Furthermore, in the context of these ever-smaller technology scales, it is typically a key requirement that power consumption should be kept as low as possible, meaning that it is highly desirable for the DC power consumption of such devices to be kept as low as possible.
FIG. 1 schematically illustrates the output buffer 10 of such an I/O device, wherein the output voltage supplied to PAD 20 (for connection to an off-chip device) is configured to range between 0V and 3.3V (GND to DVDD). In order to provide this output range with I/O components configured to operate in a lower voltage range (in this example in a range of 1.8V), the output buffer driver switches (PFET 30 and NFET 60) are each cascoded with an output buffer cascode switch (PFET 40 and NFET 50). In the arrangement illustrated, the I/O device inverts the output signal with respect to the input signal. The gates of each output buffer cascode switch is tied to 1.8V. The output buffer can thus be seen itself to be divided into an upper voltage domain (generally denoted 70) and a lower voltage domain (generally denoted 80), the upper voltage domain ranging from 1.8V to 3.3V and the lower voltage domain ranging from 0V to 1.8V.
This arrangement of the output buffer 10 provides reliable performance in DC situations, but the cascode switches 40 and 50 can suffer from VDS (voltage drain-source) overstress during transients. In other words, when the input signal (divided by a level shifter (not illustrated) to form the inputs into driver switches 30 and 60) transitions, causing the output voltage to transition on PAD 20, the drain-source voltage across each of these transistors can exceed their tolerances. For example, in the situation where the PAD voltage transitions from high to low (3.3V to 0V), the PFET 30 is switched off (by the rising transition of the input signal). At the same time, NFET 60 switches on and begins to lower the voltage at the intermediate point int-N between the NFETs 50 and 60. However, the PAD voltage only starts to fall once NFET 50 has sufficient gate-source voltage (VGS) to sink the current. This means that by the time the PAD voltage starts to fall, int-N is already so low that it creates some VDS stress (potentially leading to HCI damage—also known as hot carrier degradation) on NFET 50. The same effect can also affect PFET 40 on a rising transition of the PAD voltage, due to the voltage at the intermediate point int-P beginning to rise before PFET 40 has sufficient VGS to sink the current.
FIG. 2 illustrates a simulation of the potential VDS stress that could be caused to an NFET transistor such as cascode switch 50 in FIG. 1, in the case where the PAD voltage VPAD makes a high to low transition. It can be seen that the voltage at int-N Vint-N falls sharply, causing a spike in the VDS of the cascode transistor, before its VGS is sufficient for the cascade transistor to turn on. In particular, it can be seen that the VDS of NFET 50 peaks at around 3.05V, stressing this component which operates at 1.8V nominal voltage. The current in the NFETs INFET is also shown.

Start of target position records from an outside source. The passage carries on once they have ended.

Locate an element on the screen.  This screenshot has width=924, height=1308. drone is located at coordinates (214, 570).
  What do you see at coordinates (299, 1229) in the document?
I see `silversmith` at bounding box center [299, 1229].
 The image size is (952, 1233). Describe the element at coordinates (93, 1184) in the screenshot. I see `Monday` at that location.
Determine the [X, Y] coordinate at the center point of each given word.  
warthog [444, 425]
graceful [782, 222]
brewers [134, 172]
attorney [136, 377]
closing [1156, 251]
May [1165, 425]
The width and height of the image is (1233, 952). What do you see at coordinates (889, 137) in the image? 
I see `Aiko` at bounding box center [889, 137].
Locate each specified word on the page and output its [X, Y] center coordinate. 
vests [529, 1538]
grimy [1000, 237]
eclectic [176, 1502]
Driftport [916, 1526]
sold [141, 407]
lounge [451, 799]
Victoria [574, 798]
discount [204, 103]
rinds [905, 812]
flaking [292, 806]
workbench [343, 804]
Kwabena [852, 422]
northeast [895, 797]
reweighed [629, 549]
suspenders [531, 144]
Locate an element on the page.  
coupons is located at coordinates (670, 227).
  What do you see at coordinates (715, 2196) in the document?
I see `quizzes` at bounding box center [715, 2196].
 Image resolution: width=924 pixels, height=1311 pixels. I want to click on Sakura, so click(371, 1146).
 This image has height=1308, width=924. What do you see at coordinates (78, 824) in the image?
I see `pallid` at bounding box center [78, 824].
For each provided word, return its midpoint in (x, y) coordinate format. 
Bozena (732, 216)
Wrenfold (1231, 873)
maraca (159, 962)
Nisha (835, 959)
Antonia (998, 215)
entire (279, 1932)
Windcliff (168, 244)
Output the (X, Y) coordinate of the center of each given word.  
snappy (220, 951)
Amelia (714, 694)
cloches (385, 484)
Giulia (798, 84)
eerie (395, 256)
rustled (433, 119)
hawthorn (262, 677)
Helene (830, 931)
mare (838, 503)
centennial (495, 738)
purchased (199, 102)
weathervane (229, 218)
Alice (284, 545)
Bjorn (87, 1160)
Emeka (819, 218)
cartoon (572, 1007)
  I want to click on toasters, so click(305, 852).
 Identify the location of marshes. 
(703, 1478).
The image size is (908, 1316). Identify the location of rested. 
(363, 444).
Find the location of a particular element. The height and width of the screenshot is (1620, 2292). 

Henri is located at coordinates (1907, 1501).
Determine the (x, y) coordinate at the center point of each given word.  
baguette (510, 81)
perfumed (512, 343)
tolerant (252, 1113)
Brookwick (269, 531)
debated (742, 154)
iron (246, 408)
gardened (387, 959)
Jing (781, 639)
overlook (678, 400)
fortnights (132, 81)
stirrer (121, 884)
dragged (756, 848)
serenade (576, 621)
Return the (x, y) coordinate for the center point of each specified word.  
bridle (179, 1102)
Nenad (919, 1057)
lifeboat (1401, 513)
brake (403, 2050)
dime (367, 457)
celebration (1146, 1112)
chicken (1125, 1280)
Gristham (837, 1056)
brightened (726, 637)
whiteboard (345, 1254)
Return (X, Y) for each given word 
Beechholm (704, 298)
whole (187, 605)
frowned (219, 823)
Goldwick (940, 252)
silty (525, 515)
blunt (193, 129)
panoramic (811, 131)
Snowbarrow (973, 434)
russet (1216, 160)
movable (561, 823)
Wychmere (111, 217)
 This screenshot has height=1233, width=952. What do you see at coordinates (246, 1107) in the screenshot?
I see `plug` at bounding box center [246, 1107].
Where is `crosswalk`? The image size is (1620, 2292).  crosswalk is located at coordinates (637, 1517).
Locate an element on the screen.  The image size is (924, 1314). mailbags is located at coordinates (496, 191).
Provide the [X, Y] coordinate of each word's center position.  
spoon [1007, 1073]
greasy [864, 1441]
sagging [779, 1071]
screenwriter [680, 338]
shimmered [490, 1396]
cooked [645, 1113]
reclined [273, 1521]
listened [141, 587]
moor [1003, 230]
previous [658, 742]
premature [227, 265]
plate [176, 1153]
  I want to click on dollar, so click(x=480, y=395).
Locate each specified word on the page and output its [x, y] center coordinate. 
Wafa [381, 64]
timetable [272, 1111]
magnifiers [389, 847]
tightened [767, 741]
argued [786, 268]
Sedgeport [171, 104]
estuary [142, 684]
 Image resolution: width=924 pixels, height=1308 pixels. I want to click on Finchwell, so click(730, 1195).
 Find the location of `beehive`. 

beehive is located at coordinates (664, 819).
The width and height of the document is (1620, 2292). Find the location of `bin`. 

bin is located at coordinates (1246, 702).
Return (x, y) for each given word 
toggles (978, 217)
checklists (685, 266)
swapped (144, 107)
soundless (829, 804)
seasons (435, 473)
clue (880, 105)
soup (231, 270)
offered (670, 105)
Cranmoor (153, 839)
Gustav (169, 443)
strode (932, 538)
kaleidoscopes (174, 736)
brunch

Whilst increasing the gate length could go some way to reducing this effect, such techniques are insufficient to adequately counteract this problem. Alternatively a triple cascode output buffer could be provided, yet this would result in an undesirably large I/O device.
Accordingly, it would be desirable to provide an improved technique which enabled input-output devices to provide a power-efficient interface between voltage domains, without the components of those input-output devices that are designed to operate in a lower voltage domain being stressed by exposure to excessive voltage differences resulting from the interface to a higher voltage domain.